COMPLETE THE FOLLOWING ::
[a] Copy the passage from the review of the novel You Are Mine, beginning at the words "Slowly he begins" and stopping after "obstinate person submissive.", putting "estate" in place of "mansion".
[b] In the review of You Are Mine, how much does Sir Rupert Baskerville offer Charlotte to paint his portrait?
[c] List every character named in the plot summary of the review of You Are Mine.

DOCUMENT EXTRACT ::
Start of Block
Tuesday, December 03, 2019

Book Review: YOU ARE MINE

Title: You Are Mine
Author: Miranda Rijks
Publisher: Inkubator Books
Pages: 270
My GoodReads Rating: ⭐⭐









Artist Charlotte Aldridge is depressed and broke, having lost her yen for her art after the death of her fiancé, Matt. Her sister, Jodi, and her mother try hard to cheer her up and support her.

When Sir Rupert Baskerville offers her twenty thousand pounds to come over to his mansion and paint his portrait, she agrees even though she finds him creepy. The money will come in handy, particularly as her landlord is threatening to evict her, and she has bills to pay. What she doesn’t know is that Rupert is obsessed with her.

Slowly he begins to come on strong, entering her room when she is asleep or away and going through her possessions. Charlotte tries not to let this bother her. All she wants to do is to finish the portrait and leave, but Rupert has other ideas.

A week after moving into his mansion, Rupert shocks Charlotte by proposing to her. When his proposal is rudely declined, Rupert decides to hold her hostage to force her into accepting his proposal. His father has taught him ways to make an obstinate person submissive.
End of Block
SOURCE MATERIAL ::
Start of Block
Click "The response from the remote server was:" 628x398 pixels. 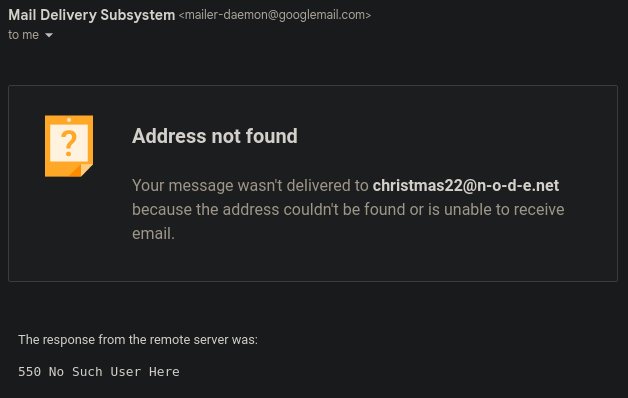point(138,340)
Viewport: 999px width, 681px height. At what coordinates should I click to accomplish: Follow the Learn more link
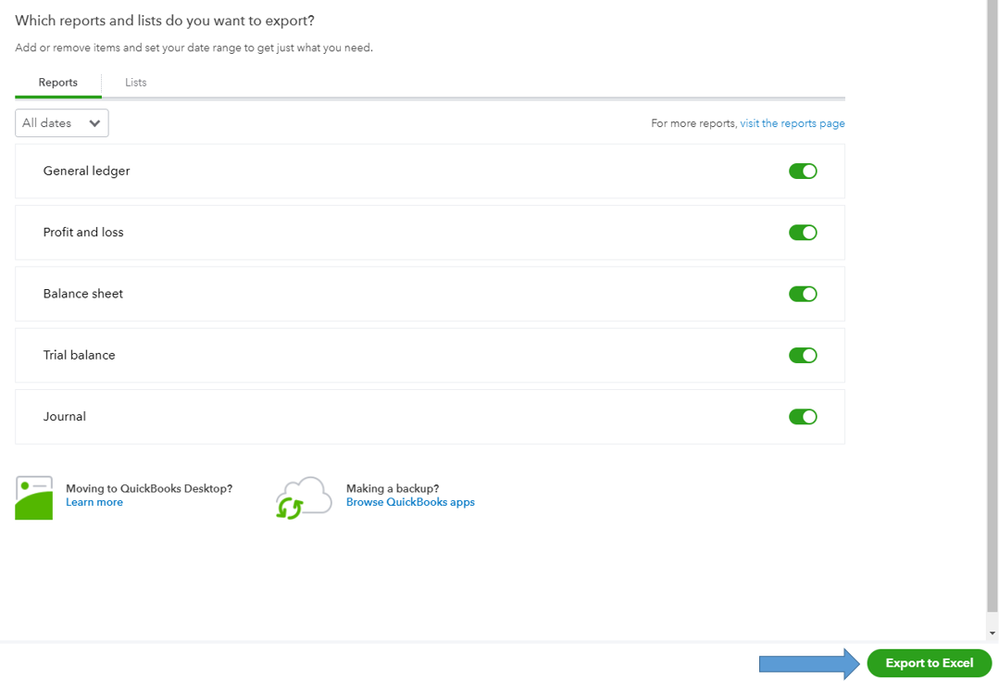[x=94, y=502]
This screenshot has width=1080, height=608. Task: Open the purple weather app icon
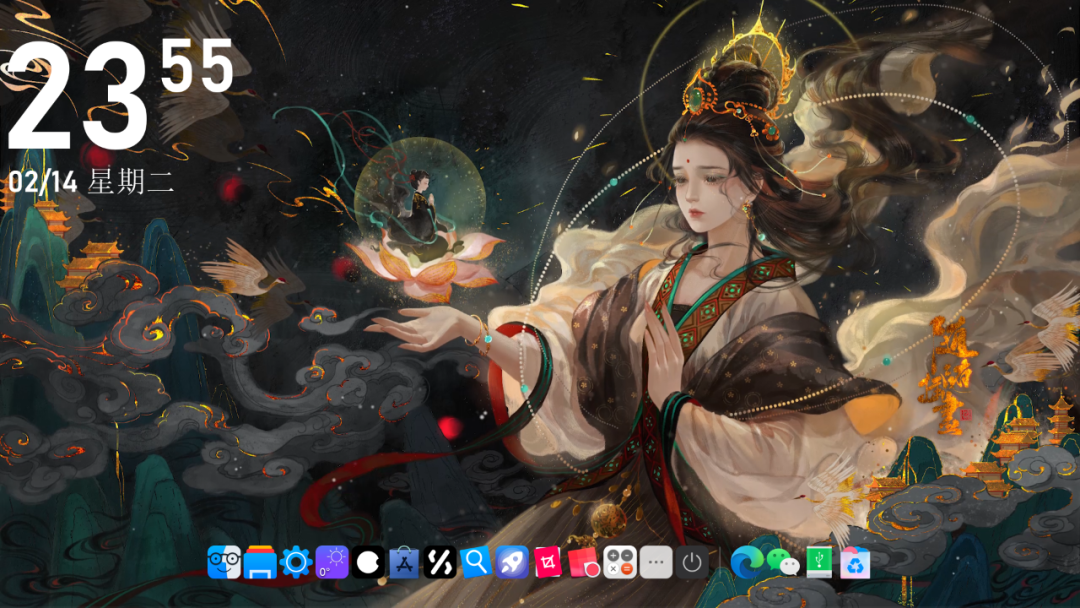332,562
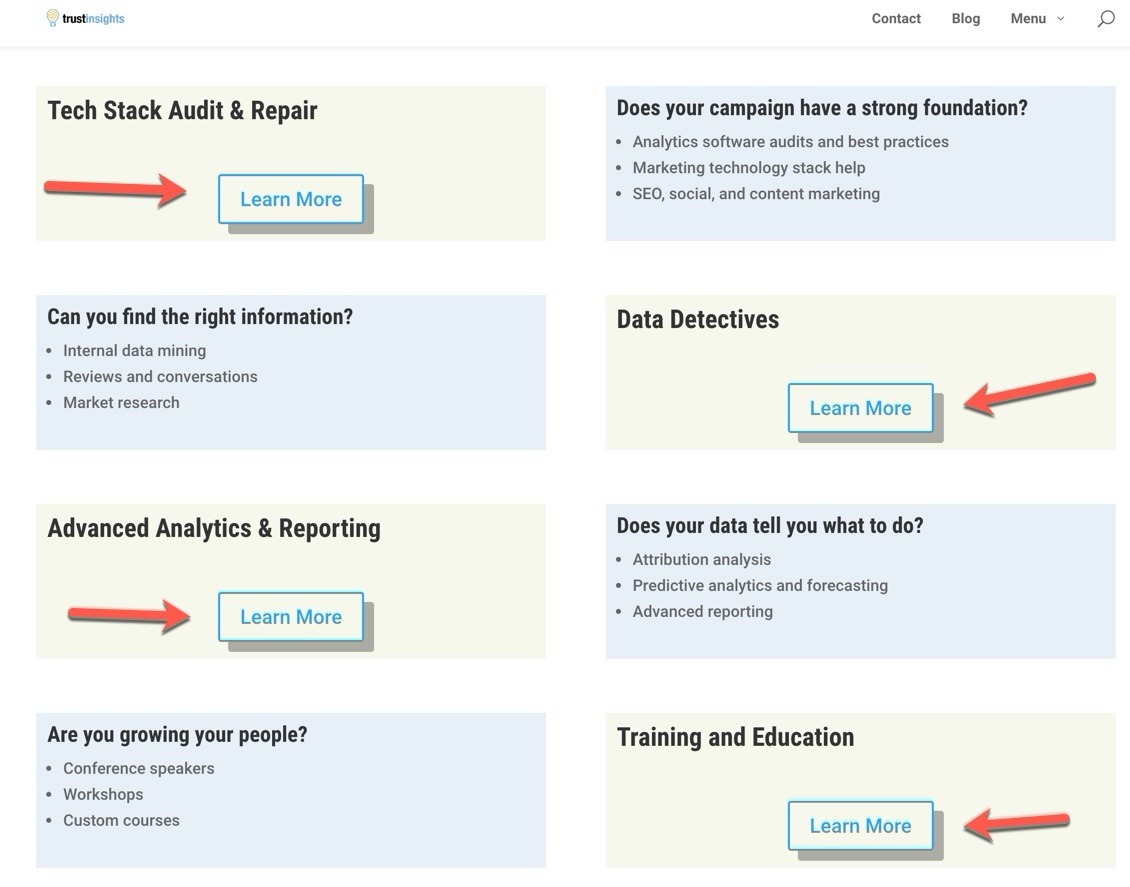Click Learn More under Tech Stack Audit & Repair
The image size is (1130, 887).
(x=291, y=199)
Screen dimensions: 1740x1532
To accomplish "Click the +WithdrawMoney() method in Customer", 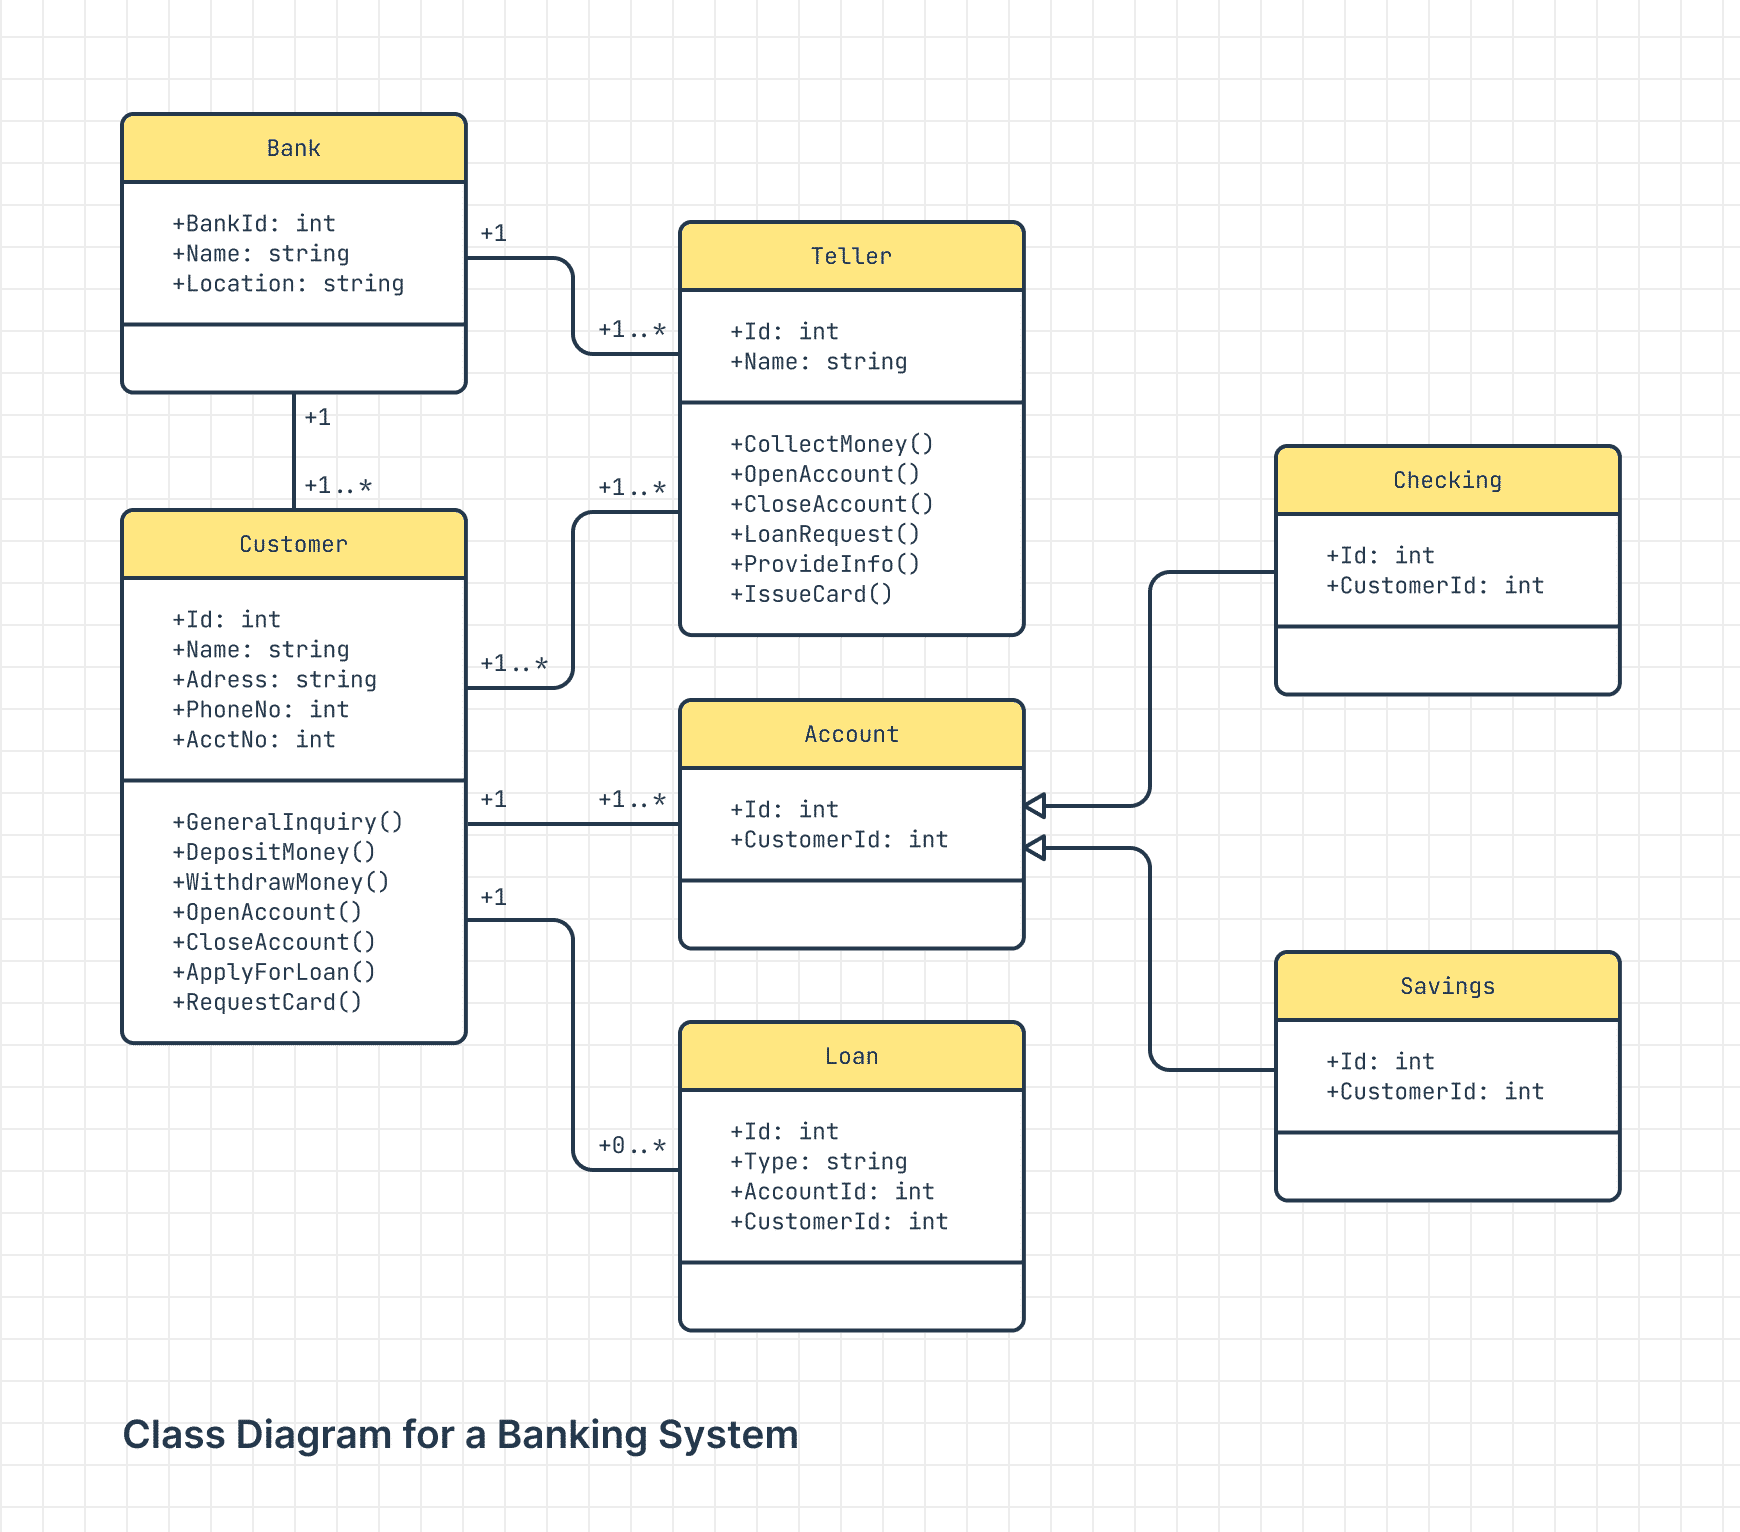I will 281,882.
End of Block
EXPECTED RESPONSES ::
[a]
Slowly he begins to come on strong, entering her room when she is asleep or away and going through her possessions. Charlotte tries not to let this bother her. All she wants to do is to finish the portrait and leave, but Rupert has other ideas.

A week after moving into his estate, Rupert shocks Charlotte by proposing to her. When his proposal is rudely declined, Rupert decides to hold her hostage to force her into accepting his proposal. His father has taught him ways to make an obstinate person submissive.

[b] Twenty thousand pounds.

[c] Charlotte Aldridge, Matt, Jodi, Sir Rupert Baskerville